Generally speaking, due to the advantages of single-mode fiber's emission power and wavelength, the transmission distance of single-mode fiber is longer, generally up to tens of kilometers. The transmission distance of single-mode fiber is longer and the loss is smaller, which is suitable for transmission of large amounts of data. For applications that require data and maintain high signal quality, single-mode optical fiber is often used in long-distance optical cable communications, high-speed data center connections, intercity networks and other applications that require higher transmission distance and bandwidth. For example, in cross-regional communication networks, single-mode optical fiber can provide reliable high-speed connections, ensuring fast transmission of data and low latency. In addition, single-mode optical fiber is also widely used in some fields that have strict requirements on signal quality, such as medical equipment, aerospace and military fields.

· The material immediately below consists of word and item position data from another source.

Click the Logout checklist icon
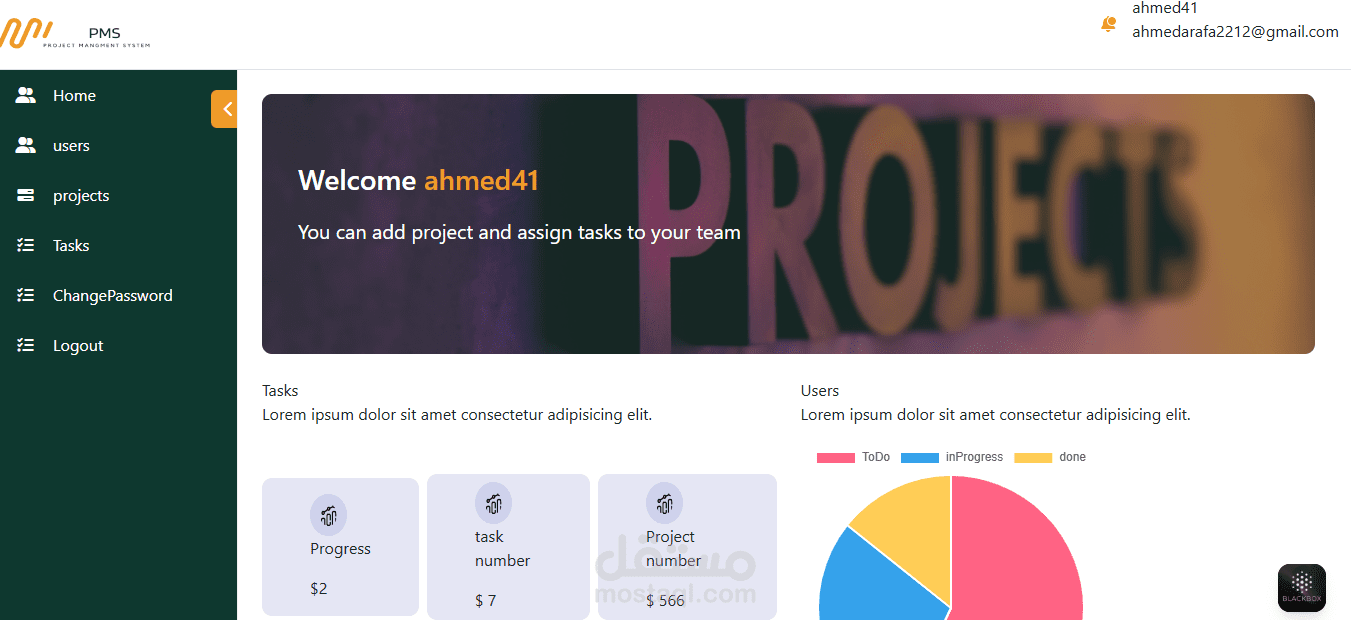This screenshot has height=620, width=1351. [x=26, y=346]
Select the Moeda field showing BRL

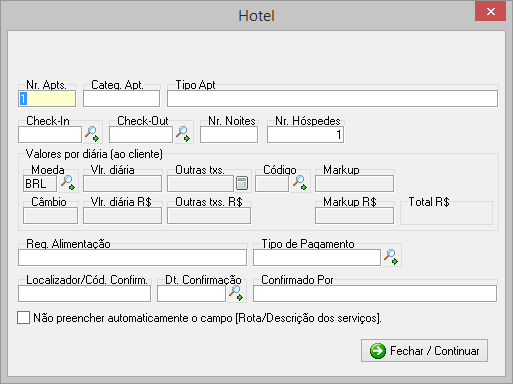(x=40, y=184)
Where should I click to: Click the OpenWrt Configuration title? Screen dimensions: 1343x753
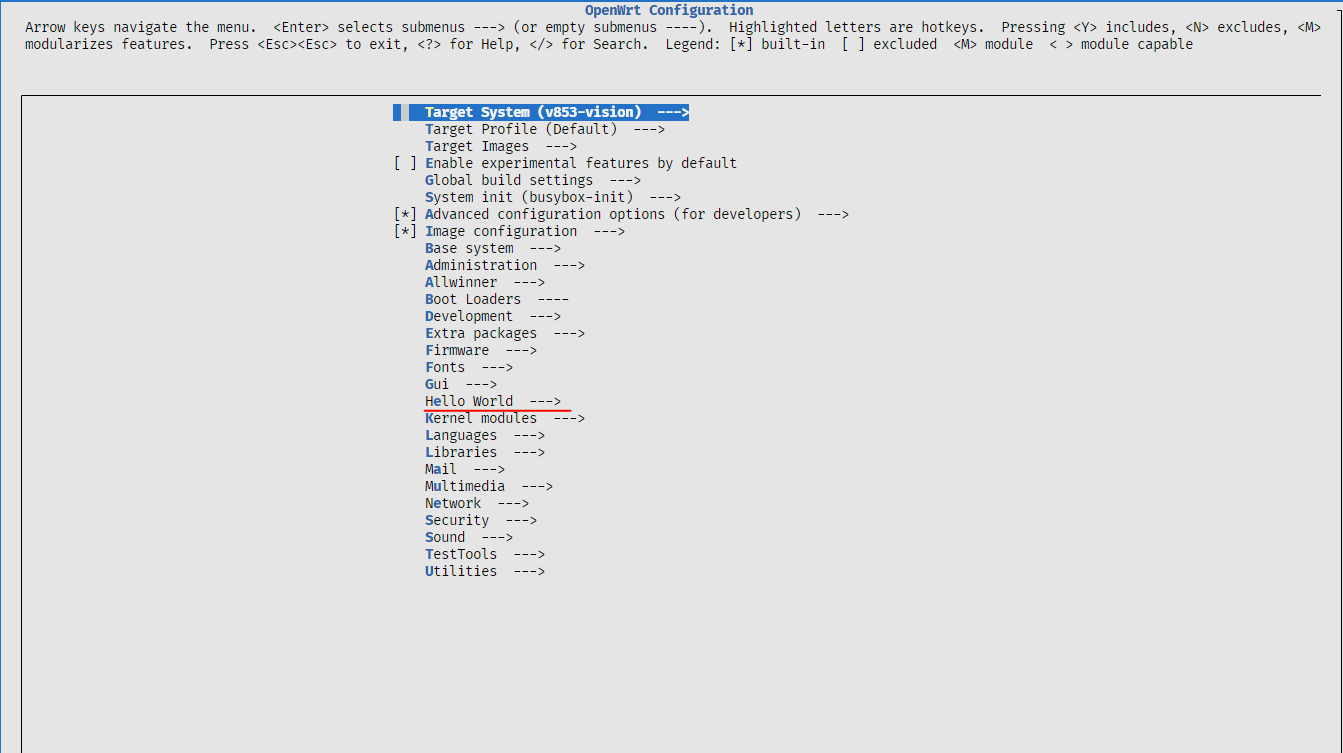point(669,10)
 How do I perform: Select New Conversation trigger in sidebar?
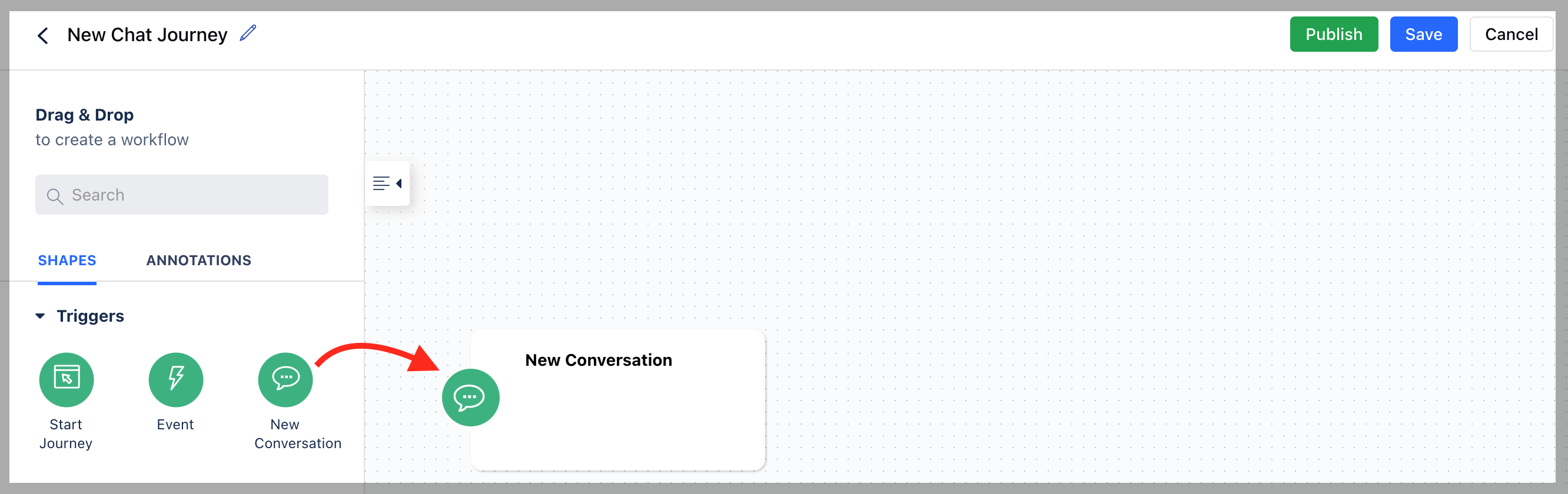pyautogui.click(x=285, y=380)
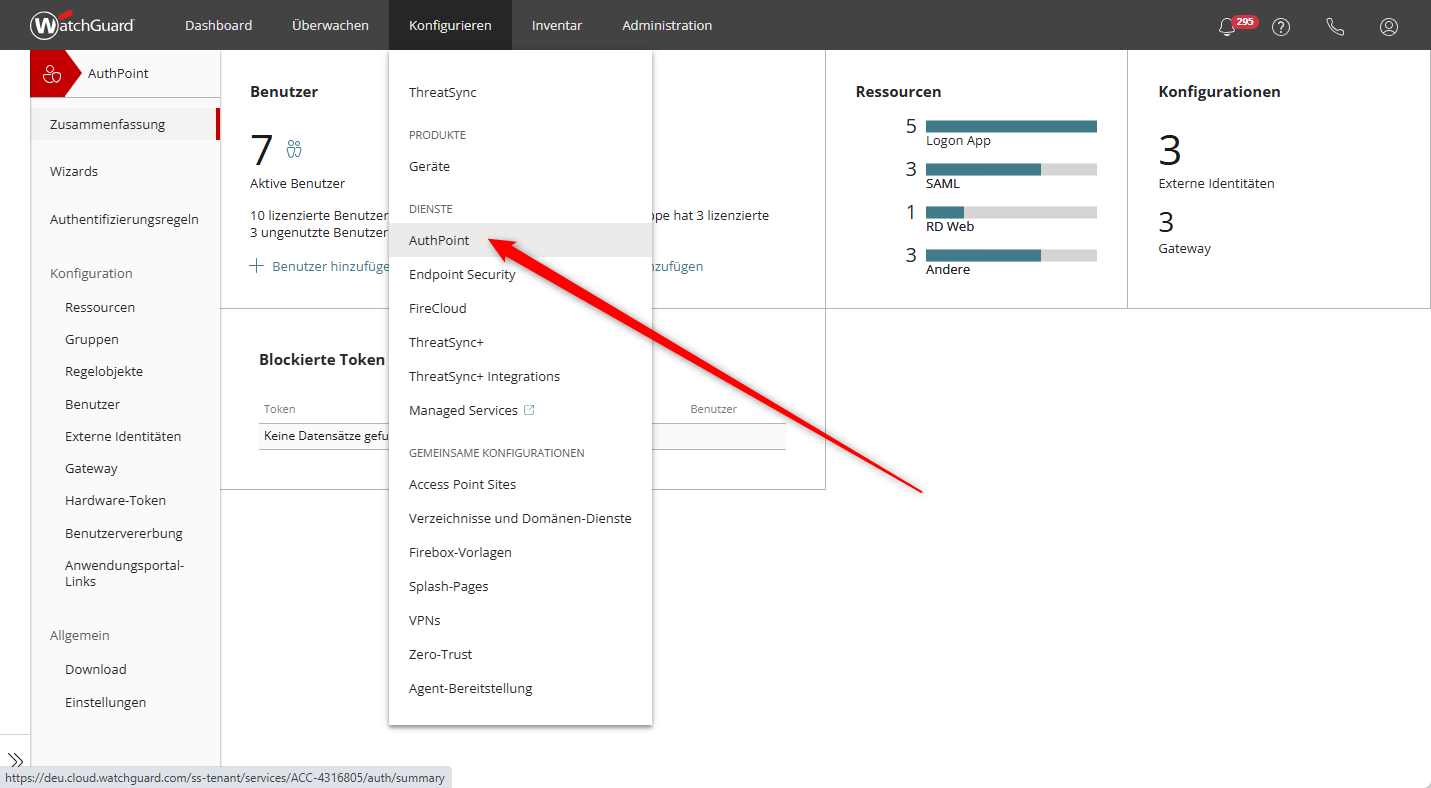Click the active users people icon
The width and height of the screenshot is (1431, 788).
[294, 149]
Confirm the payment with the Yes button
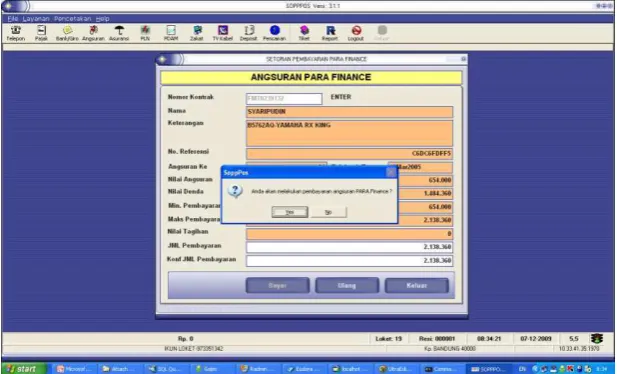This screenshot has width=617, height=374. [290, 212]
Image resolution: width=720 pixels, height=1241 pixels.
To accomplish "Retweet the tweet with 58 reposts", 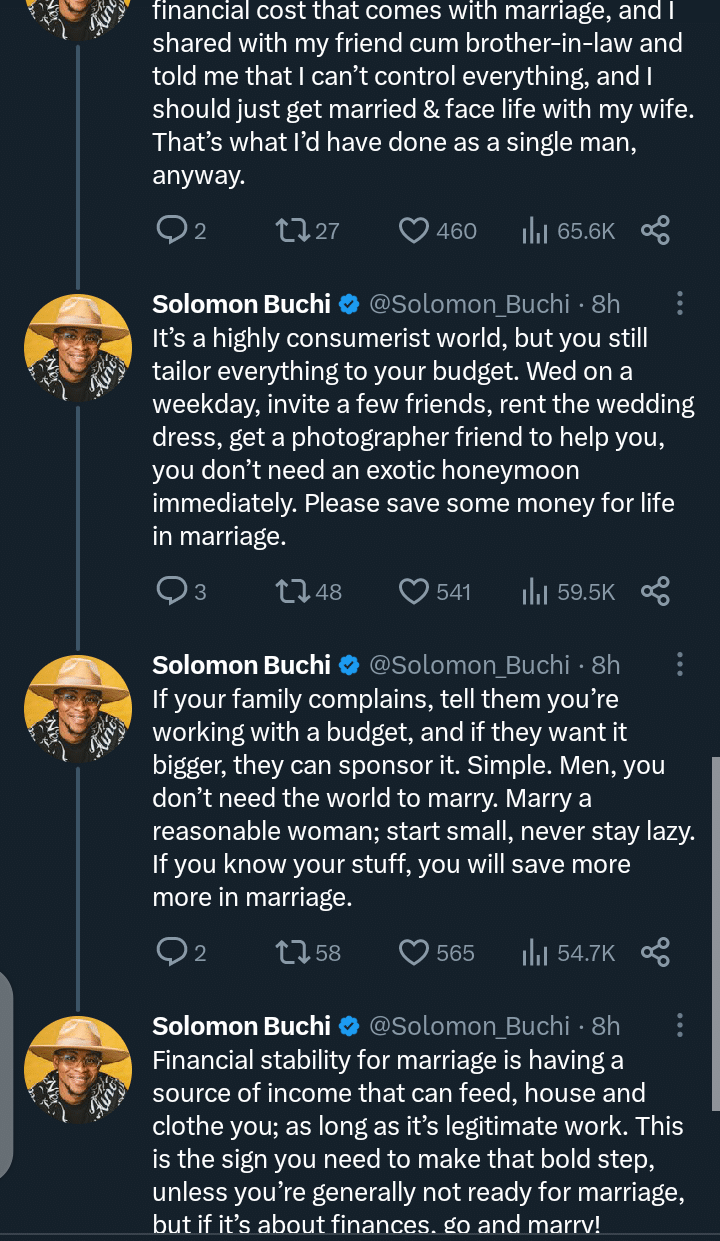I will [x=292, y=953].
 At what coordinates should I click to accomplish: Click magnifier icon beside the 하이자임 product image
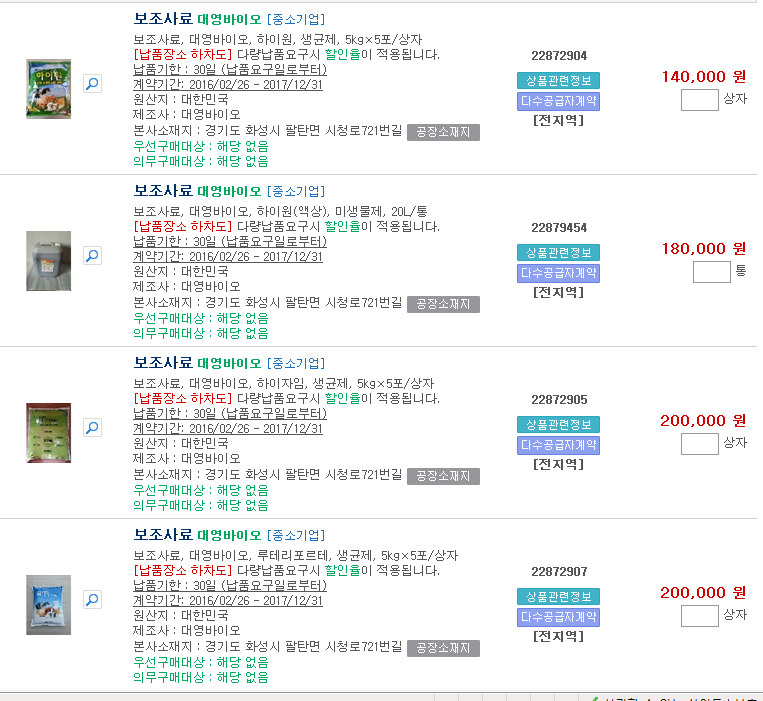[91, 428]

Multimode optical fiber is suitable for short-distance optical communications and data transmission. The general coverage range is from a few hundred meters to several kilometers. It has advantages in local area networks, enterprise networks and short-distance data transmission. It is often used to build internal networks in offices, teaching buildings, industrial parks, etc. to meet the connection needs between devices. Multimode fiber is also suitable for some cost-sensitive scenarios, such as fiber-to-the-home (FTTH), because its cost is relatively low and it is easier to achieve large-scale deployment.

  1. Multimode optical fiber 850nm (transmission wavelength) most effective distance ≤ 2.5KM
  2. Multimode optical fiber 1300nm (transmission wavelength) most effective distance ≤ 6KM
  3. The most effective distance of single-mode fiber 1310nm (transmission wavelength) is ≤16KM
  4. The most effective distance of single-mode fiber 1550nm (transmission wavelength) is ≤25KM

Comparison of single-mode fiber and multimode fiber transmission distance

What is a fiber optic interface?

The fiber optic interface is a physical interface used to connect fiber optic cables. The principle is to utilize the total reflection of light from an optically dense medium into an optically sparse medium. Usually there are several types such as SC, LC, ST, FC, etc. FC is the abbreviation of Ferrule Connector. Its external reinforcement method is a metal sleeve and the fastening method is a screw buckle. The ST interface is usually used for 10Base-F, and the SC interface is usually used for 100Base-FX.

Optical fiber interfaces are divided into SC interfaces and LC interfaces based on the connector part of the optical cable. The SC interface is a 1GB interface, (SC=smart card) and the LC interface is a 2GB interface, (LC=Lucent Connector).